The food bank will provide 10,000 sacks of food to programs that care for area children who are at risk of going hungry. It will begin in late May and continue through the second week of August. The sacks will go out in addition to the food bank’s annual summer food program for children.
“When school ends this month, so do free school lunches,” said Bart Brown, CEO of Ozarks Food Harvest, in a statement. “We want the children we serve not to worry about their next meal this summer so they can enjoy being a kid. As part of our strategic plan, we’ve pledged to provide more meals to at-risk children and this is one way we will accomplish this.”
The Summer Sacks program will provide 60,000 meals in Southwest Missouri.
The bags will be distributed to six sites where children in need receive nutrition.
In this area, the sacks will go to:
• The Boys & Girls Club of Southwest Missouri for children in Jasper and Newton counties.
• The Ozarks Food Harvest mobile food pantry in Carthage to serve River Street Food Pantry clients.
• About Our Kids in Lamar to serve children in the Barton County area.
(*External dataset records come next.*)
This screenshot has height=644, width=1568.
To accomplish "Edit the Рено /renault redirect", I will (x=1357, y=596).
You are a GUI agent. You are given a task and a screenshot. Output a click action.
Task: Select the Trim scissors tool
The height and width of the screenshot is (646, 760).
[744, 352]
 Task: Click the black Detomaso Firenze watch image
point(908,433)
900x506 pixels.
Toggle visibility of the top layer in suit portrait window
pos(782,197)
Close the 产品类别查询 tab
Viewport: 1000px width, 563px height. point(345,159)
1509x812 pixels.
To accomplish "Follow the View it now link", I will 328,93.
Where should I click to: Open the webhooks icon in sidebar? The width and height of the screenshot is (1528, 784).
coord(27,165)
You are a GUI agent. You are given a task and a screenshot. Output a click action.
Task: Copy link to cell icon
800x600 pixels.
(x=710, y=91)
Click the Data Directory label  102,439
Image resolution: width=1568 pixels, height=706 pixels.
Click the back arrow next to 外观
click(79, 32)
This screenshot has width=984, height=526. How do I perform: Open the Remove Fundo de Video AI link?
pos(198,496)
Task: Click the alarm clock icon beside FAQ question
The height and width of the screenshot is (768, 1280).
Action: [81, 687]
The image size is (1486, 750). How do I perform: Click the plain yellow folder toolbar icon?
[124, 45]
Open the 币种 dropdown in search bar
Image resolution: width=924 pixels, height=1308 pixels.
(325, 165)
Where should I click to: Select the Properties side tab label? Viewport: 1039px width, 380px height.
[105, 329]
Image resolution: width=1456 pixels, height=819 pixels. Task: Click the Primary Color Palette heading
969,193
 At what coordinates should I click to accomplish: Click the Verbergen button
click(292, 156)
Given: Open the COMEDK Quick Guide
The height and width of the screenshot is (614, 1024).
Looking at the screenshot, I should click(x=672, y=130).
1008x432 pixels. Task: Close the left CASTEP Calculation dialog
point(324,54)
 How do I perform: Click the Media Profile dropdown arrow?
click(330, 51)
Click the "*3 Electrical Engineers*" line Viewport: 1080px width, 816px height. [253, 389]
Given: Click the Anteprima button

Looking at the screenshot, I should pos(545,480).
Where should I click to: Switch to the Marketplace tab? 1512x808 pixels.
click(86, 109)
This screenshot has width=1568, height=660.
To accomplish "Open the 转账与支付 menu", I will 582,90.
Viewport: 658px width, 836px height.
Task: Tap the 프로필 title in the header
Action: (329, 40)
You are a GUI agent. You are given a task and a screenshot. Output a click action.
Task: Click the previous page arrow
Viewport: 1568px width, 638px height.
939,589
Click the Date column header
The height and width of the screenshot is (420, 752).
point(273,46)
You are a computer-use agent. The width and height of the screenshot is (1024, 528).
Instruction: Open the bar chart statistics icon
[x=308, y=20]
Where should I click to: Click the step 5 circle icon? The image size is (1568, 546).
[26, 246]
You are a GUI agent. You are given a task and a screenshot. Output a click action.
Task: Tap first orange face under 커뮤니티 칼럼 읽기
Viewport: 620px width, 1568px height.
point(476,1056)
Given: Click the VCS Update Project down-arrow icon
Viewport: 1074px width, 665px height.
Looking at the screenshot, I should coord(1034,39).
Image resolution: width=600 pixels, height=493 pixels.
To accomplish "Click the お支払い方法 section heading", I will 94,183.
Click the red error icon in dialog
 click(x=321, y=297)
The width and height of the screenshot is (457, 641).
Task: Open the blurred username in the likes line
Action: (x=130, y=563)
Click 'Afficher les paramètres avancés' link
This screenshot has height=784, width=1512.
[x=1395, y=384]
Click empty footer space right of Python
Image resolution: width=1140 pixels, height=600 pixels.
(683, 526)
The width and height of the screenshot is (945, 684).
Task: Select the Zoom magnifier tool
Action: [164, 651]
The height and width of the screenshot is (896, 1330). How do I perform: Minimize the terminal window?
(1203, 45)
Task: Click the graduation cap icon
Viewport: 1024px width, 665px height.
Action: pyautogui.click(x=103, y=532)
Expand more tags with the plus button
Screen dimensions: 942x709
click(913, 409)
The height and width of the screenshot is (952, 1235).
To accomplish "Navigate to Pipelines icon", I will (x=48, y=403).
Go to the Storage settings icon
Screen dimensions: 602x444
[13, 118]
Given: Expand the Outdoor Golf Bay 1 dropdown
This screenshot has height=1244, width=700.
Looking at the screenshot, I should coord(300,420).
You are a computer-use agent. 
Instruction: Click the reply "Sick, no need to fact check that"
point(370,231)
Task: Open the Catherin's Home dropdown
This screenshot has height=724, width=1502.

Food sacks also will be distributed in Springfield and Greene County. Totaled, the food bank will distribute enough sacks to feed about 800 children.
“It is an honor for the Boys & Girls Club of Southwest Missouri to pass through these wonderful snack sacks to our children,” said Rhonda Gorham, executive director of the center. “It is a very much-needed resource for our families.”
Gorham said nearly three-fourths of the children who will come to the club this summer receive free or reduced-price lunches.
There are 300 children ages 6 to 18 enrolled in the club’s summer program. They receive breakfast, lunch and a snack at the club. “This will ensure that our kids will have something healthy and easy to prepare during the weekend,” she said of Summer Sacks.
About Our Kids, also called AOK, serves 35 children in its after-school program. The children also are taught about nutrition, resisting alcohol and drugs, and other educational lessons.
Ozark Food Harvest’s regular summer food program is provided at 16 sites in eight counties in the southwest and southern parts of Missouri, where about one-fourth of children, or about 60,000, is estimated to be at risk of going without food at night or on weekends.
Summer feeding sites in this area are at Steadley Elementary School and the Fair Acres YMCA at Carthage, at Diamond Elementary School, and at Monett and Cassville YMCAs, in addition to the Boys and Girls Club in Joplin and at the AOK in Lamar.
AOK recently was named one of 60 winners of $20,000 grants by the corporate office of Wal-Mart in a Fighting Hunger Together campaign.
Both the Boys and Girls Club in Joplin and AOK were nominated for the campaign. Winners were decided by the number of votes received on a Facebook site.
AOK’s executive director, Jerod Morey, had said last month that if the Lamar program won a grant, it would be used to pay for meals for teenagers and to buy a new refrigerator and hand-washing sink for the kitchen at Nathan’s Place, where the AOK program is housed.
The number of Joplin School District students in need of weekend food doubled after the 2011 tornado. The Joplin Schools Foundation’s Snack Pack program, which provides food for low-income elementary school pupils to take home on weekends, increased from approximately 300 to 600 this year.